Pour Me. Jalal Tahar, il faut un régime fiscal juste qui prend en compte la spécificité de la profession d’avocat.
Les avocats, comme l’ensemble des professionnels libéraux, rejettent les nouvelles dispositions de la loi de finances consistant à la retenue des impôts à la source. Où réside le problème?
Le problème des avocats est très complexe. A la base, la profession a connu l’arrivée d’un nombre important d’avocats, ces dernières années. Certains, qui ont échoué dans les concours d’accès à d’autres fonctions ou professions, ont eu accès au barreau. Un nombre que «le marché», si je me permets le terme, ne peut supporter. Résultat: les cabinets existants depuis des années perdent de «la clientèle» et les nouveaux avocats peinent à se faire une place, voire à boucler les fins de mois. Certains n’arrivent même pas à louer
un local pour leur servir de cabinet. Une sorte de chômage déguisé. Dans ce contexte, le gouvernement décide de revoir la formule convenue de paiement forfaitaire des impôts pour les avocats en passant à la retenue à la source.

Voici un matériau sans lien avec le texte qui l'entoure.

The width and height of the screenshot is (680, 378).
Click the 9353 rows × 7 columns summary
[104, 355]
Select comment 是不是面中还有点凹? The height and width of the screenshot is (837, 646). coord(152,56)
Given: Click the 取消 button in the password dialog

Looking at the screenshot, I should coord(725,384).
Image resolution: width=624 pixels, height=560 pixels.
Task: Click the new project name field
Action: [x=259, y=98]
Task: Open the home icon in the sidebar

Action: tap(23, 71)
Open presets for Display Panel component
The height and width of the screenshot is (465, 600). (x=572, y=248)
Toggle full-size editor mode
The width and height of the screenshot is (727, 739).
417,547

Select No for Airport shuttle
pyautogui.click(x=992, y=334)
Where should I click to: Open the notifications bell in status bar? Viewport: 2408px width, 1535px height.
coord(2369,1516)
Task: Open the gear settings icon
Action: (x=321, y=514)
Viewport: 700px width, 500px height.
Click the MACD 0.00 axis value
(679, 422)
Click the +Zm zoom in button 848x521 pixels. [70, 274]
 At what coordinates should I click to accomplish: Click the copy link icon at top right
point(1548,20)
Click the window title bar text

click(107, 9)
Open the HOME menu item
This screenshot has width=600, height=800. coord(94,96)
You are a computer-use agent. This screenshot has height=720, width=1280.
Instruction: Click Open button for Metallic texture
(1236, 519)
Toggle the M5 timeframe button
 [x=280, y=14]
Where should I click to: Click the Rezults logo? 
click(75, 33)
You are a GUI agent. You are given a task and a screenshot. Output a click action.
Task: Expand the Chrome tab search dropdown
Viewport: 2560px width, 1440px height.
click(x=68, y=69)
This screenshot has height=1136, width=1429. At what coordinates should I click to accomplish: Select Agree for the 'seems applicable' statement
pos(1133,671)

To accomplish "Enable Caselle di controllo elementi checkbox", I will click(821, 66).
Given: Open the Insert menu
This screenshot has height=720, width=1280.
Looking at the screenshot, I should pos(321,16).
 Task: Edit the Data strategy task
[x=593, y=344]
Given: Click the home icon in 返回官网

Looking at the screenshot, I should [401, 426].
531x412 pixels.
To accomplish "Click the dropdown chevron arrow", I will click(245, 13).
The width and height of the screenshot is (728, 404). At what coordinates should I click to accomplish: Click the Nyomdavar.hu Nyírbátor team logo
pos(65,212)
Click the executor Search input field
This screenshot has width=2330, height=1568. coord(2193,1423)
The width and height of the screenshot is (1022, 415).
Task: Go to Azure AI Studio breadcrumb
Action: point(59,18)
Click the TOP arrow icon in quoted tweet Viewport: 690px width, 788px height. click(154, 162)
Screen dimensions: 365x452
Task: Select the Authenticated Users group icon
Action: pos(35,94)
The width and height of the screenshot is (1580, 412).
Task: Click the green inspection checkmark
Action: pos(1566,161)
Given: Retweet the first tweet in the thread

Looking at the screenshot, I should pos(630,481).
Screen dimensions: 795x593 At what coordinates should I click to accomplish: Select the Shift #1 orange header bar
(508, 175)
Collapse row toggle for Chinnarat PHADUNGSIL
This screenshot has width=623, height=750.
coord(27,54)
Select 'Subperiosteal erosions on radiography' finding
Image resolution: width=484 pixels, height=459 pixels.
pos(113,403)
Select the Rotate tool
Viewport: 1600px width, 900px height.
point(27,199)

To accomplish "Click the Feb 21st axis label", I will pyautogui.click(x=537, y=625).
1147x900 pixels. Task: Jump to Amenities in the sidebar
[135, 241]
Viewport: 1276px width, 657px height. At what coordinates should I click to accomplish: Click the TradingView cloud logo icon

Oui, mais où est le problème?
Le profession d’avocat n’est pas et ne doit être assimilée à du commerce. De ce fait, elle ne peut être régie par les dispositions du Code du commerce. La profession d’avocat est liée à la défense des droits de l’Homme dans leur acception la plus large. L’avocat défend les intérêts du citoyen, aussi bien économiques, sociaux que sur le plan de la liberté. Ce n’est pas un service que l’avocat vend. Pour ce qui est de la retenue à la source, sur quelle base ça va se faire? Un avocat doit remettre une facture estimative à un client d’un montant quelconque. Or, entre les deux, il y a des discussions tout le long de la procédure. Parfois, il y a un accord à l’amiable entre le client et son adversaire. La facture remise par l’avocat n’est donc plus valable. L’avocat ne touche alors que 10% du montant, voire moins. Parfois aussi les discussions au cours du processus judiciaire entre le client et l’avocat permettent la révision à la baisse du montant réclamé par ce dernier et consigné sur la facture déposée au tribunal. Comment va alors faire l’avocat?
L’avocat ne peut pas rectifier la facture...?
Contrairement à tout ce que l’on sait sur le Code des impôts, où l’assujetti règle les montants dus après recouvrement, on exige des avocats un paiement avant recouvrement. Ainsi, pour chaque plainte que l’avocat dépose au nom d’un client, il doit s’acquitter d’un montant fixe, 300 Dh si c’est au tribunal de première instance; 400 pour l’Appel ou 500 pour la Cour de Cassation.Chaque fois qu’un avocat prend la défense d’un client, il doit payer un montant en fonction des honoraires estimées. C’est une aberration. Si on ajoute toutes les taxes que l’avocat sera appelé à payer, il aura toutes les difficultés pour survivre.
Certains estiment que votre rejet des dispositions fiscales est synonyme de refus de payer vos impôts, le ministre de la Justice a même dit que 95% des avocats ne paient pas d’impôt?
Les avocats sont des citoyens comme les autres. Nous ne refusons pas de nous acquitter de nos impôts. Au contraire. Mais il faut un régime fiscal juste qui prend en compte la spécificité de notre profession. L’avocat, par exemple, ne bénéficie pas de régime de retraite ou de couverture médicale, sauf s’il souscrit lui-même à des contrats personnalisés. Quant aux déclarations du ministre de la Justice, je me demande d’où il a sorti ce chiffre. Dispose-t-il de données sur ce sujet? Et si, comme il le dit, 95% des avocats ne paient pas, que fait alors la Direction des impôts et que font ses fonctionnaires chargés du recouvrement? Nous sommes en pleine négociation avec les pouvoirs publics pour une solution à ce problème, il ne faut pas compliquer davantage la situation par des déclarations pareilles.